*TASK BRIEF*
Word for word, restate the lines of the listing from the one that holds "Warenkorb (158, 196)" through the very last line, and nothing more.

*SUPPLIED ENTRIES*

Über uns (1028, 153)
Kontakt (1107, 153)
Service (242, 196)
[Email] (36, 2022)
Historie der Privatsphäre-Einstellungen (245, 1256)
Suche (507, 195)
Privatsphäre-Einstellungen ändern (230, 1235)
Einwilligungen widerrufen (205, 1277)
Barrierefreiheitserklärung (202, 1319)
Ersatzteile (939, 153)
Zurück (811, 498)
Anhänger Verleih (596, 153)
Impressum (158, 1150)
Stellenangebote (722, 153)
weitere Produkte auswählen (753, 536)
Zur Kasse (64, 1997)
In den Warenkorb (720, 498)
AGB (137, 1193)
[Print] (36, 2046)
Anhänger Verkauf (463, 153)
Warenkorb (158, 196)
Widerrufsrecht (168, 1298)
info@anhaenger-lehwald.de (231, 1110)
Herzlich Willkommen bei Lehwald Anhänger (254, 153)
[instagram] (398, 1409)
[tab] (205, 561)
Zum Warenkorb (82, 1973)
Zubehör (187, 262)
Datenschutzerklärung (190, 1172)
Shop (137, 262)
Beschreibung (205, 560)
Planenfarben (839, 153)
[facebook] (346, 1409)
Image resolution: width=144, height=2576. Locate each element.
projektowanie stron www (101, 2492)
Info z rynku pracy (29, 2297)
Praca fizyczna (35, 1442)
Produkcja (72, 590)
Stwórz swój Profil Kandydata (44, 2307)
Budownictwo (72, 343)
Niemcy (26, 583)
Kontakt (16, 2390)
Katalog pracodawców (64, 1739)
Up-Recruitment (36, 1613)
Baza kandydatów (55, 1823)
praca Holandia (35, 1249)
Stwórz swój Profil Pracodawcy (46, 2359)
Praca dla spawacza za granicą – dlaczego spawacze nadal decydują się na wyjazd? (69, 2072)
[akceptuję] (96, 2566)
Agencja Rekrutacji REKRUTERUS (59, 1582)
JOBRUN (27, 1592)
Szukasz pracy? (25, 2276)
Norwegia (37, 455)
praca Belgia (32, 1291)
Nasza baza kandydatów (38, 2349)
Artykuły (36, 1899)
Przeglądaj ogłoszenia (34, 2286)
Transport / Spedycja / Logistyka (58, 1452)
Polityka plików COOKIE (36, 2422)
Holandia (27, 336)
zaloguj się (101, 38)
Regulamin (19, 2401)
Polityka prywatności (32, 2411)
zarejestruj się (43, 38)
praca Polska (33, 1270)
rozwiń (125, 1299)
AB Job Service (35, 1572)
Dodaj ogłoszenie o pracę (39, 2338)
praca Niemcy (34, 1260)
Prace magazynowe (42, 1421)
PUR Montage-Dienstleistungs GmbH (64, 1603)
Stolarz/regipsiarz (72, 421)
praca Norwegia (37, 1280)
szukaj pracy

*ANSWER TO THIS PROBLEM*
Warenkorb (158, 196)
Widerrufsrecht (168, 1298)
info@anhaenger-lehwald.de (231, 1110)
Herzlich Willkommen bei Lehwald Anhänger (254, 153)
[instagram] (398, 1409)
[tab] (205, 561)
Zum Warenkorb (82, 1973)
Zubehör (187, 262)
Datenschutzerklärung (190, 1172)
Shop (137, 262)
Beschreibung (205, 560)
Planenfarben (839, 153)
[facebook] (346, 1409)
Image resolution: width=144, height=2576. Locate each element.
projektowanie stron www (101, 2492)
Info z rynku pracy (29, 2297)
Praca fizyczna (35, 1442)
Produkcja (72, 590)
Stwórz swój Profil Kandydata (44, 2307)
Budownictwo (72, 343)
Niemcy (26, 583)
Kontakt (16, 2390)
Katalog pracodawców (64, 1739)
Up-Recruitment (36, 1613)
Baza kandydatów (55, 1823)
praca Holandia (35, 1249)
Stwórz swój Profil Pracodawcy (46, 2359)
Praca dla spawacza za granicą – dlaczego spawacze nadal decydują się na wyjazd? (69, 2072)
[akceptuję] (96, 2566)
Agencja Rekrutacji REKRUTERUS (59, 1582)
JOBRUN (27, 1592)
Szukasz pracy? (25, 2276)
Norwegia (37, 455)
praca Belgia (32, 1291)
Nasza baza kandydatów (38, 2349)
Artykuły (36, 1899)
Przeglądaj ogłoszenia (34, 2286)
Transport / Spedycja / Logistyka (58, 1452)
Polityka plików COOKIE (36, 2422)
Holandia (27, 336)
zaloguj się (101, 38)
Regulamin (19, 2401)
Polityka prywatności (32, 2411)
zarejestruj się (43, 38)
praca Polska (33, 1270)
rozwiń (125, 1299)
AB Job Service (35, 1572)
Dodaj ogłoszenie o pracę (39, 2338)
praca Niemcy (34, 1260)
Prace magazynowe (42, 1421)
PUR Montage-Dienstleistungs GmbH (64, 1603)
Stolarz/regipsiarz (72, 421)
praca Norwegia (37, 1280)
szukaj pracy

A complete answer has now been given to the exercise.